- **Vorliegender Text**:
»»

1. Forderungen sind nominal fixiert, lauten bis Fälligkeit auf einen vertraglich vereinbarten, festgeschriebenen und damit unveränderlichen Betrag. Natürlich kann der Marktpreis handelbarer Forderungen vom Nominalbetrag abweichen. Bei Fälligkeit schuldet der Schuldner aber den fixen Nominalbetrag und muß mit diesem rechnen.

2. Forderungslose Vermögenswerte sind Eigentumsrechte, Patente etc. - und die werden in Abhängigkeit von Erwartungen bewertet. D.h. sie sind nominal variabel.

««

- **Arbeitsanweisung**: Kannst du aus dem Text über Forderungen die Passage wortgetreu wiederholen, die bei den Worten „1. Forderungen sind“ beginnt und nach „mit diesem rechnen.“ endet? Das Material hat mit dem Text nichts zu tun.

Einträge zum Zeigen in Dokumenten und Screenshots:

»»

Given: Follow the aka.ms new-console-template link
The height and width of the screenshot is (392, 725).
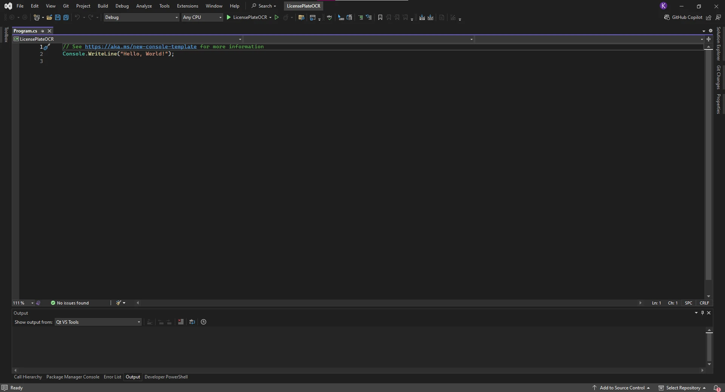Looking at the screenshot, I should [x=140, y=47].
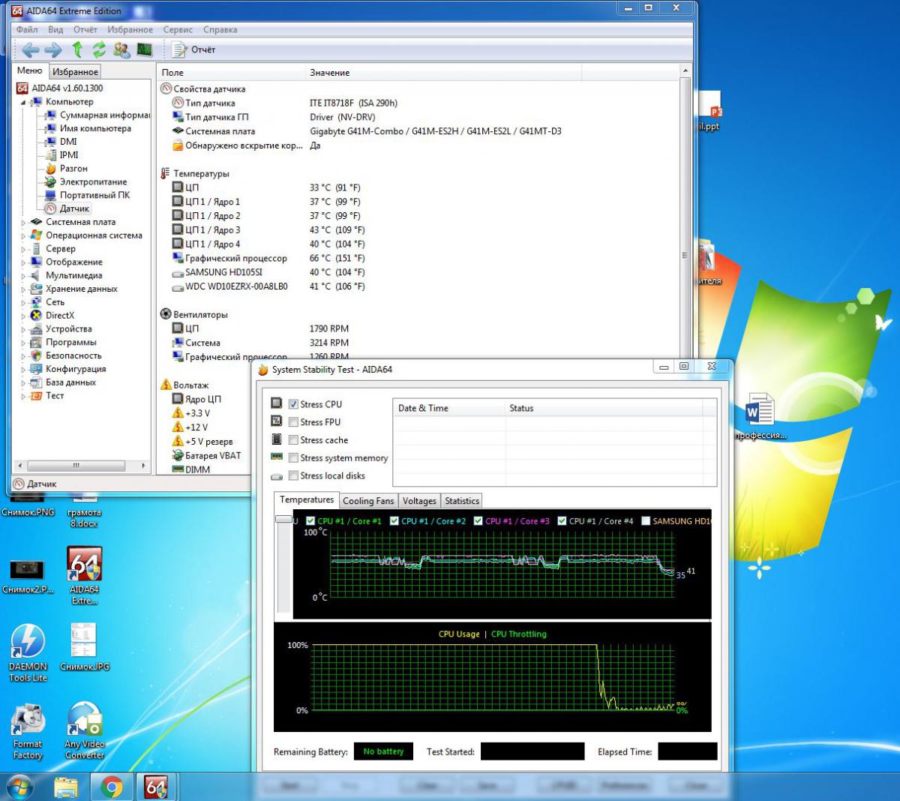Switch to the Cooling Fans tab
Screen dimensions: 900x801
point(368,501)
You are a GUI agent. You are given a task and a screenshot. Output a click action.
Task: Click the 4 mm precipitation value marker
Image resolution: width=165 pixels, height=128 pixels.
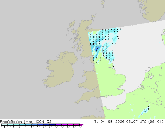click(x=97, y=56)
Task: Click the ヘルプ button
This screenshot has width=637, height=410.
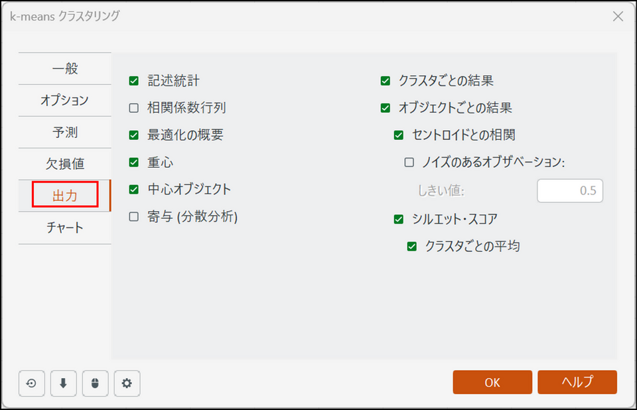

««

- **Fertige Lösung**:
1. Forderungen sind nominal fixiert, lauten bis Fälligkeit auf einen vertraglich vereinbarten, festgeschriebenen und damit unveränderlichen Betrag. Natürlich kann der Marktpreis handelbarer Forderungen vom Nominalbetrag abweichen. Bei Fälligkeit schuldet der Schuldner aber den fixen Nominalbetrag und muß mit diesem rechnen.